## Aim
Can you edit the lines below so that each "Task" becomes "Instruction", keeping everything else the same and leaving the pictures out?

(Dataset entries)
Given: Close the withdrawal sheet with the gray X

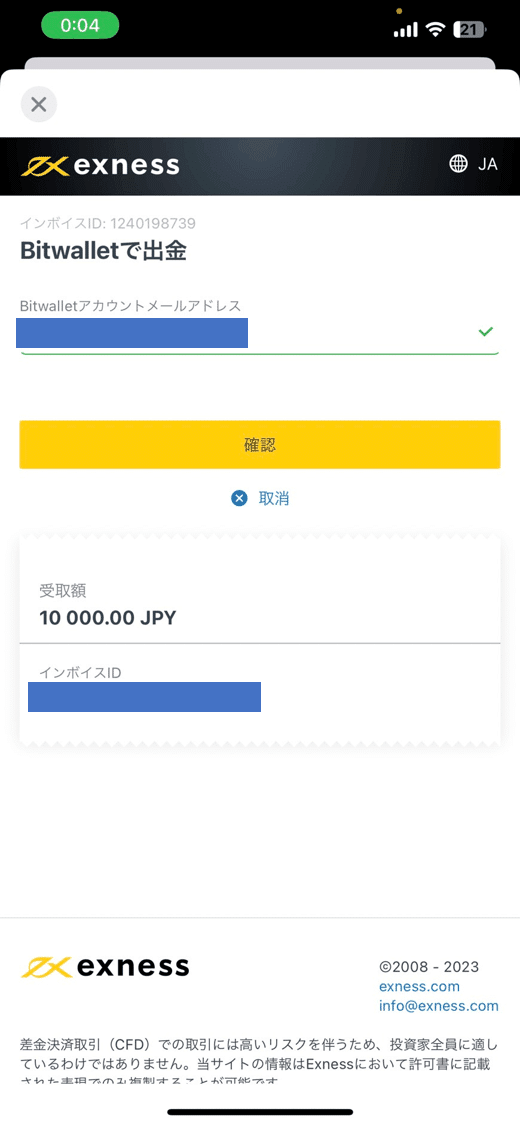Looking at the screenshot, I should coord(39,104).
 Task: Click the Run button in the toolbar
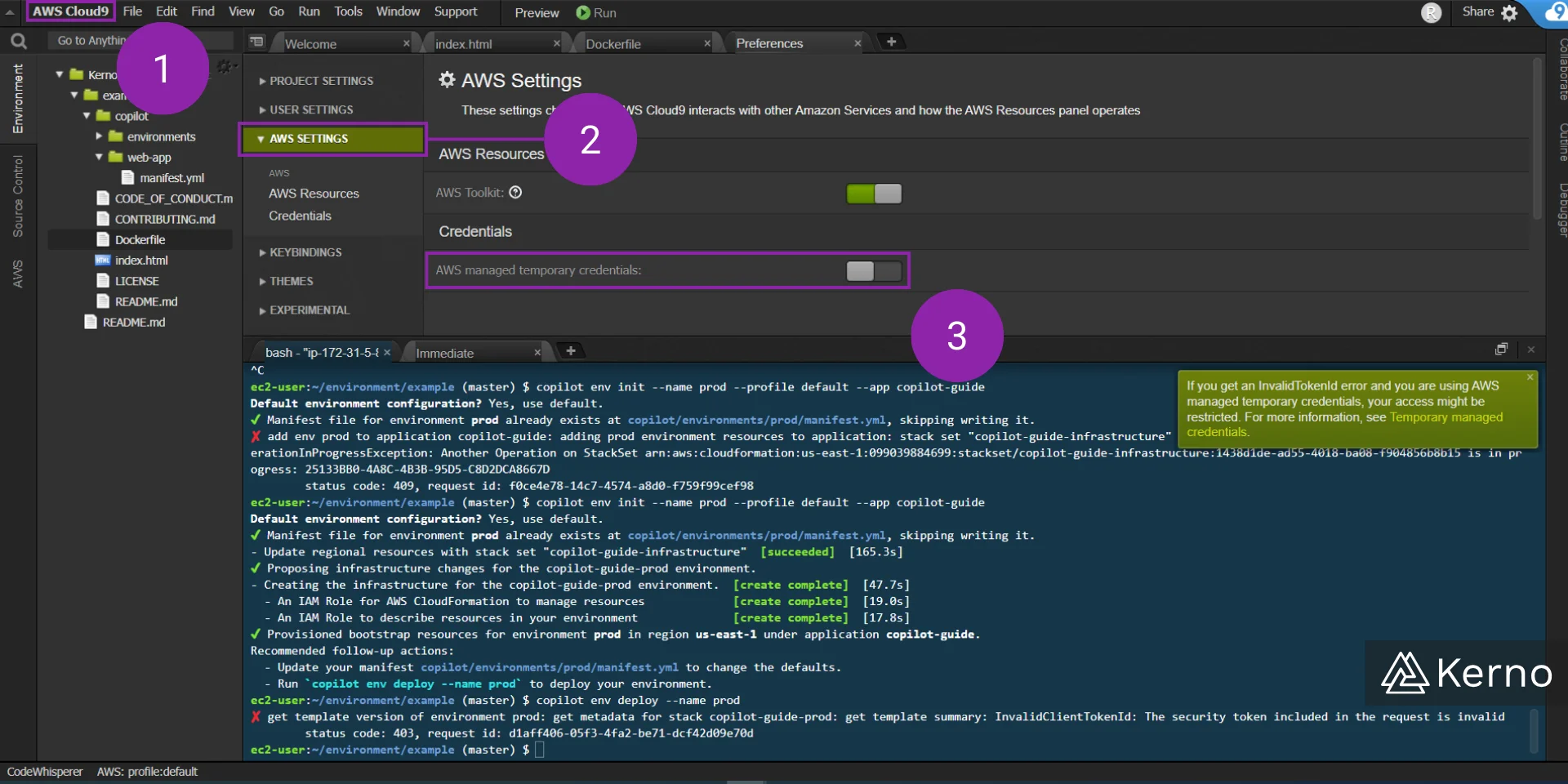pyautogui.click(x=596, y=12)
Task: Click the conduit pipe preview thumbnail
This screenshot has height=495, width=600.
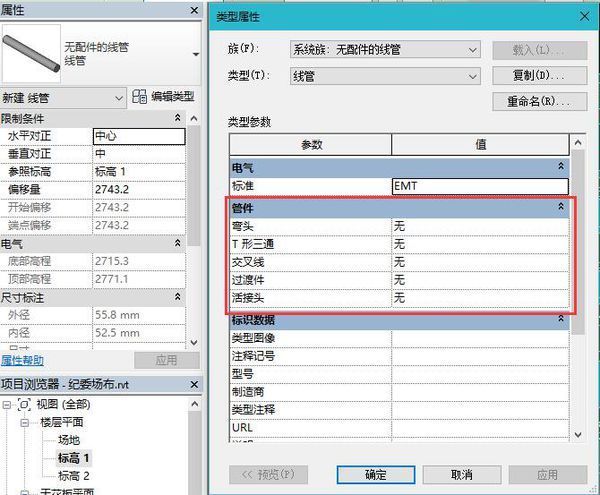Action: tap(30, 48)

## Solution to this problem
Given: Close the withdrawal sheet with the gray X

Looking at the screenshot, I should coord(39,104).
 Instruction: Click the Run button in the toolbar
pyautogui.click(x=596, y=12)
Instruction: Click the conduit pipe preview thumbnail
This screenshot has height=495, width=600.
Action: tap(30, 48)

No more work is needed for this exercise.